# THE RECORDS start

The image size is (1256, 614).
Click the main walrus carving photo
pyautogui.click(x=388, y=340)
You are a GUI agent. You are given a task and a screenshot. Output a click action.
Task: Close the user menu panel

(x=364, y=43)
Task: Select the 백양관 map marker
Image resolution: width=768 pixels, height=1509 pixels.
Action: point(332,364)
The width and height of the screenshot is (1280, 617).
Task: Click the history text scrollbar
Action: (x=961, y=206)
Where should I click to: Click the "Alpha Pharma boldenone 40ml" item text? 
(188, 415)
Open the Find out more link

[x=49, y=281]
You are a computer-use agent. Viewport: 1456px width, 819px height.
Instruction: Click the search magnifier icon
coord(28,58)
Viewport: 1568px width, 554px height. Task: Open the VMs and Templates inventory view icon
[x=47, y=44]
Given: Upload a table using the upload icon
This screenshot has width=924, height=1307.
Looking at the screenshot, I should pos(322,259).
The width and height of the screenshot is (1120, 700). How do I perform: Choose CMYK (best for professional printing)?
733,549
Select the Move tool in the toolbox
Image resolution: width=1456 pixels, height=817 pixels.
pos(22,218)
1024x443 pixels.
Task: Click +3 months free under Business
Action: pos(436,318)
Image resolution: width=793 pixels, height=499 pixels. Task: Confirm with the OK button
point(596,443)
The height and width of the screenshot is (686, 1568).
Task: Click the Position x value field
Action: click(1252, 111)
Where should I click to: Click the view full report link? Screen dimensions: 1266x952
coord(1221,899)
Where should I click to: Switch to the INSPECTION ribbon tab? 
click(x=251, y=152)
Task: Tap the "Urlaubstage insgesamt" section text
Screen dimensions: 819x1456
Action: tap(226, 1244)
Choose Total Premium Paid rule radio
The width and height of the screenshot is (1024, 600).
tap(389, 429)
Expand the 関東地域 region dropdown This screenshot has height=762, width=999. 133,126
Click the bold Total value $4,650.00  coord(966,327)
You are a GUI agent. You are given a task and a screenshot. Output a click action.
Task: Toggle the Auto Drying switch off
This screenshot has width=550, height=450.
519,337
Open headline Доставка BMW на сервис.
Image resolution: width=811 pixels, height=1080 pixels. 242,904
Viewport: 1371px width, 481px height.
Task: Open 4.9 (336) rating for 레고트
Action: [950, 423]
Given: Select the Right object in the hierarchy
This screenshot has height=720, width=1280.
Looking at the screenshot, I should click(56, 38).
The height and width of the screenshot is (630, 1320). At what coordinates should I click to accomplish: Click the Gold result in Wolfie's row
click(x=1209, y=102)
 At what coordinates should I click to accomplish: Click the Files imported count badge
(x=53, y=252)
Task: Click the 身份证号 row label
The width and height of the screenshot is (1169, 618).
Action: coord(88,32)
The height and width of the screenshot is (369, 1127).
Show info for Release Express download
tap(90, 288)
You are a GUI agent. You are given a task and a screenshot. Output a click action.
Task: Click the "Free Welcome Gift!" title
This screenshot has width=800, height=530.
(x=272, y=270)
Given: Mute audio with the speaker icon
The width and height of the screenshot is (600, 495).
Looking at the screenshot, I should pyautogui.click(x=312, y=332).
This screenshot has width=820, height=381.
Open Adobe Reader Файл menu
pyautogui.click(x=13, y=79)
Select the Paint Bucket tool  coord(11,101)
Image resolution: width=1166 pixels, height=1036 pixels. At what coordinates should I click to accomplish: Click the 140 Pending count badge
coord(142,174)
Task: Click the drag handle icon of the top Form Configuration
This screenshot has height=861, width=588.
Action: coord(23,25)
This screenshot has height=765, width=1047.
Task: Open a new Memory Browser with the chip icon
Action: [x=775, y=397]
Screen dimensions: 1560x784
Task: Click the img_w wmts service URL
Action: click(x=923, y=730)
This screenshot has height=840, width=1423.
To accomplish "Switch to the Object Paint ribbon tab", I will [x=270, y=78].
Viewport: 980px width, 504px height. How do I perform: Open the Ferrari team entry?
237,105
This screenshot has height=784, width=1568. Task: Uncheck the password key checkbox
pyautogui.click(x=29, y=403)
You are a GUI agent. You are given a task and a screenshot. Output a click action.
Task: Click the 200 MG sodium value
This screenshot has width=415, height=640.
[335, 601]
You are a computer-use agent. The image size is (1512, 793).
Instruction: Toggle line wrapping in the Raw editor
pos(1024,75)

# THE RECORDS end

:: TASK DETAILS ::
Render the items from the line with "Select the Paint" to the line with "coord(142,174)" as a two-column CSV headed instruction and answer, with one row per item. Put each field in quotes and turn any line breaks into spaces.

:: SOLUTION TO THE EXERCISE ::
instruction,answer
"Select the Paint Bucket tool","coord(11,101)"
"Image resolution: width=1166 pixels, height=1036 pixels. At what coordinates should I click to accomplish: Click the 140 Pending count badge","coord(142,174)"